Start of ENTRIES SUPPLIED

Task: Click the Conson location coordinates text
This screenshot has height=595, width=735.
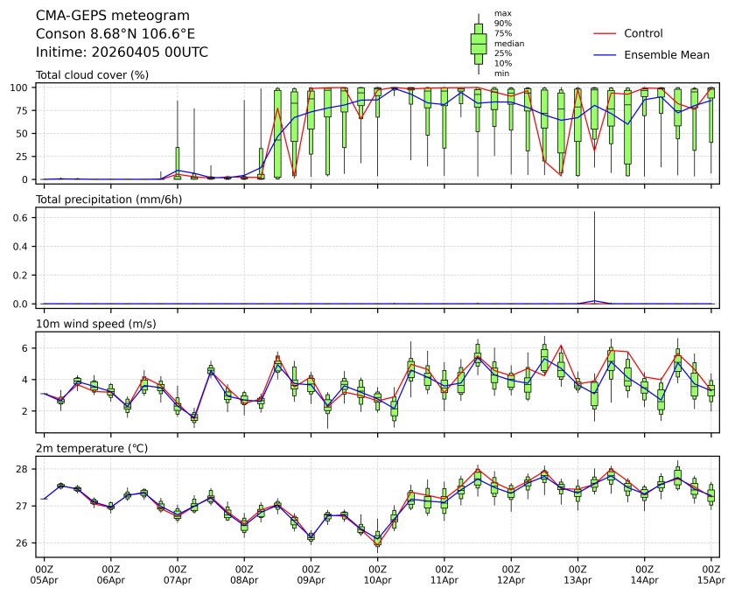Action: pyautogui.click(x=115, y=34)
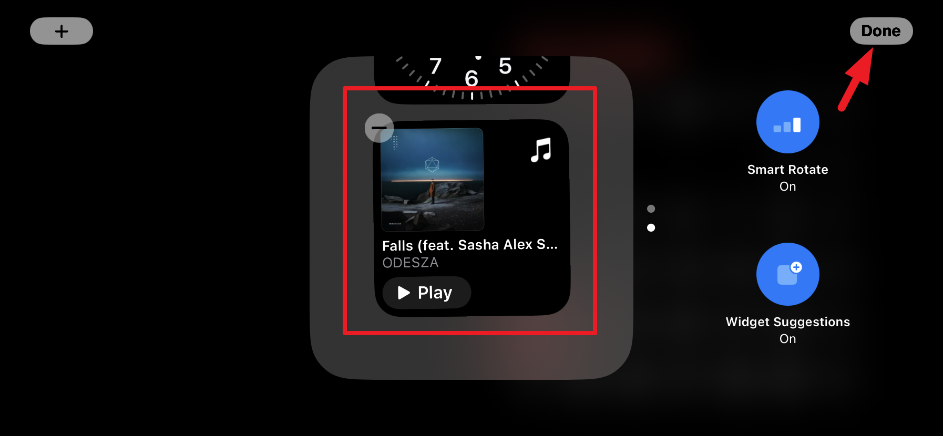This screenshot has height=436, width=943.
Task: Select the second page indicator dot
Action: (x=651, y=227)
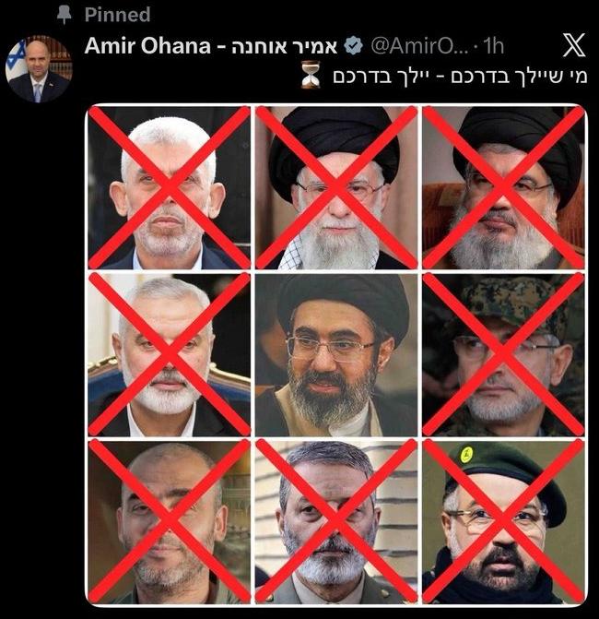This screenshot has height=619, width=599.
Task: Open bottom-right photo of man in green beret
Action: click(x=503, y=522)
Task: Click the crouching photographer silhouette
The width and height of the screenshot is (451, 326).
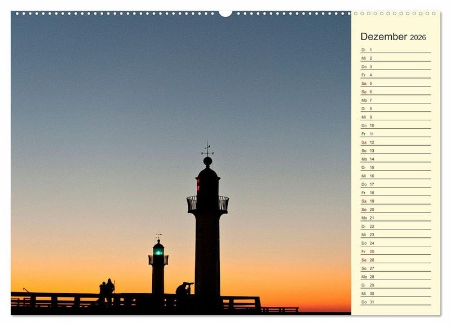Action: point(183,289)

End of ENTRIES SUPPLIED

→ **ACTIVITY**
An exact copy of the entries, without any pictures, is what the answer should be.

→ **ANSWER TO THIS PROBLEM**
Task: Click the Conson location coordinates text
This screenshot has height=595, width=735.
Action: pyautogui.click(x=115, y=34)
This screenshot has height=436, width=943.
Task: Select the second page indicator dot
Action: (x=651, y=227)
This screenshot has height=619, width=599.
Task: Open bottom-right photo of man in green beret
Action: click(x=503, y=522)
Task: Click the crouching photographer silhouette
The width and height of the screenshot is (451, 326).
Action: point(183,289)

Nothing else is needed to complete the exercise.